Topics: Exchange-Traded Funds, Index Funds, Investing | 10 Comments »

10 Responses to “A Look at the iShares Dow Jones Total Market Sectors”

  1. OptionPundit Says:
    February 2nd, 2007 at 11:31 am

    Hi JLP, very informative blog. I found this via blogtopsites. Thanks for sharing your views. I personally liked the sector funds table that you have shared today.

    As such I am an option trader and started this blog couple of weeks back. Not sure if your readers are interested in knowing about options. If yes, pls feel free to mention. There is no fee from by blog, I share basic as well as advance option trading strategies with transaction details and also explain risk reward graphs so as my readers can learn these.

    Cheers and I am going to visit your blog more often, keep it up and all the best,

  2. moneymonk Says:
    February 2nd, 2007 at 3:45 pm

    I love sectors also.

    You are a perfectionist !
    Great table you displayed, very nice.

  3. Savvy Steward Says:
    February 2nd, 2007 at 6:45 pm

    It’d be nice to see IYR (Real Estate index) in this mix as well.
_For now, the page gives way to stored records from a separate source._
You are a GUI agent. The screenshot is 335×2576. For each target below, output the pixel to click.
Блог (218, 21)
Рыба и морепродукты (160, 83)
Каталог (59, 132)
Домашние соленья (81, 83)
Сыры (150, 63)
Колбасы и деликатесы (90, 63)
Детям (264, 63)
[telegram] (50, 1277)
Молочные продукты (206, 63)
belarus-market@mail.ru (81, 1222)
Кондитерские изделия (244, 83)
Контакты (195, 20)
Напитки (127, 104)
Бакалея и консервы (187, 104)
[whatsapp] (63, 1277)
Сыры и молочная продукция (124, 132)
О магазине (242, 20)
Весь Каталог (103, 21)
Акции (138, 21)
I wonder how it did.

  4. Nagel Says:
    February 3rd, 2007 at 9:52 am

    I am not a proponent of large cap index funds, but they can be useful in other sectors. One problem is that you own all the bad stocks in the index–not just the good ones.
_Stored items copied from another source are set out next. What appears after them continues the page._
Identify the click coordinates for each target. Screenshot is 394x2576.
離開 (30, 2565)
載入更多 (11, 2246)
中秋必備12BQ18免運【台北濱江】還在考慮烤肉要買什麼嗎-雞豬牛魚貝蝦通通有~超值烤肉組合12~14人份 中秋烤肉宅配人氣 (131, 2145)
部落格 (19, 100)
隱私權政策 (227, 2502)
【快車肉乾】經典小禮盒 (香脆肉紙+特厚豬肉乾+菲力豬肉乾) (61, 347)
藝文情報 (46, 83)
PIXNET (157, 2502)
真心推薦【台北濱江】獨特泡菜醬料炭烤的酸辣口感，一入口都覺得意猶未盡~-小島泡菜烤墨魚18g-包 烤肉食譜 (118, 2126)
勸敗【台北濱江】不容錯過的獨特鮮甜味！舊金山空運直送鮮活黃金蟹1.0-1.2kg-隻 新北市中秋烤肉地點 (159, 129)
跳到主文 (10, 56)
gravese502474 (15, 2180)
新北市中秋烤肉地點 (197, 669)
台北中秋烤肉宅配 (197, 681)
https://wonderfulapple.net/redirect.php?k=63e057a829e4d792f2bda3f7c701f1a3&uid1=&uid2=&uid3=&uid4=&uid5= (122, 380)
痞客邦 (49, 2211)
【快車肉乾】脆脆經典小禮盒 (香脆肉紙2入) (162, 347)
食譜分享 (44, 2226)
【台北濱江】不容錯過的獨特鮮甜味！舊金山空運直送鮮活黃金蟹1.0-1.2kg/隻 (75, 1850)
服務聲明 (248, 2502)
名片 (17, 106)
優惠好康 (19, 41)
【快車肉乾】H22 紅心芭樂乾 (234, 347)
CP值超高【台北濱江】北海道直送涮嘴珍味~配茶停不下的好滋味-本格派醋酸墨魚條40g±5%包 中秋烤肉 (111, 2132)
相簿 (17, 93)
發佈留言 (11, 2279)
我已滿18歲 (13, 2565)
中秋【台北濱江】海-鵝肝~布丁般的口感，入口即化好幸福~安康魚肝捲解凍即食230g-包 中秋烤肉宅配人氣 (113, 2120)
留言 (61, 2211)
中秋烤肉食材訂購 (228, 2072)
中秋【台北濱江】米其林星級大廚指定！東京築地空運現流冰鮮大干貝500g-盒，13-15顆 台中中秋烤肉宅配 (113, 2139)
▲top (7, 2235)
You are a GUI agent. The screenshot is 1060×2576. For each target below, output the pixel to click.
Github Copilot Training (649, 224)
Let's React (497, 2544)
    Here are some basics on ETFs and Index Funds:

  5. Fernando Guzmán Cavero Says:
    February 4th, 2007 at 1:34 pm


    I tried your calculator and it didn’t work right. I put $100.00 for price and 10% inflation rate. It should have given me a future price of 161.051. (1.10)^5=1.61051×100=161.051.

    My intention is just to collaborate with others, as well as I expect others to collaborate with me.


  6. » Linky Linky! on Blueprint for Financial Prosperity Says:
    February 4th, 2007 at 8:37 pm

    […] Nickel complains about hotels nickel and diming for internet access (I think it’s ridiculous too). FMF discusses the cash back features of his American Express Blue card. Talk about recycling and you’ll get a link from me, this time Money Smart Life talks about the RecycleBank recycling program. JLP takes a look at the iShares Dow Jones Total Market Sectors funds. […]

  7. Miller Says:
    February 4th, 2007 at 10:17 pm

    Nice to see the numbers! Just wondering… what conclusions do you take from this? Seems to me that oil/gas and basic materials do the best on average… And technology seems like a big loser! =)

  8. AC Says:
    February 7th, 2007 at 5:37 pm

    That is not ONE BASIS POINT. It is a tenth of a basis point.

  9. AC Says:
    February 7th, 2007 at 5:39 pm

    Sorry, you are right. That is ONE BASIS POINT.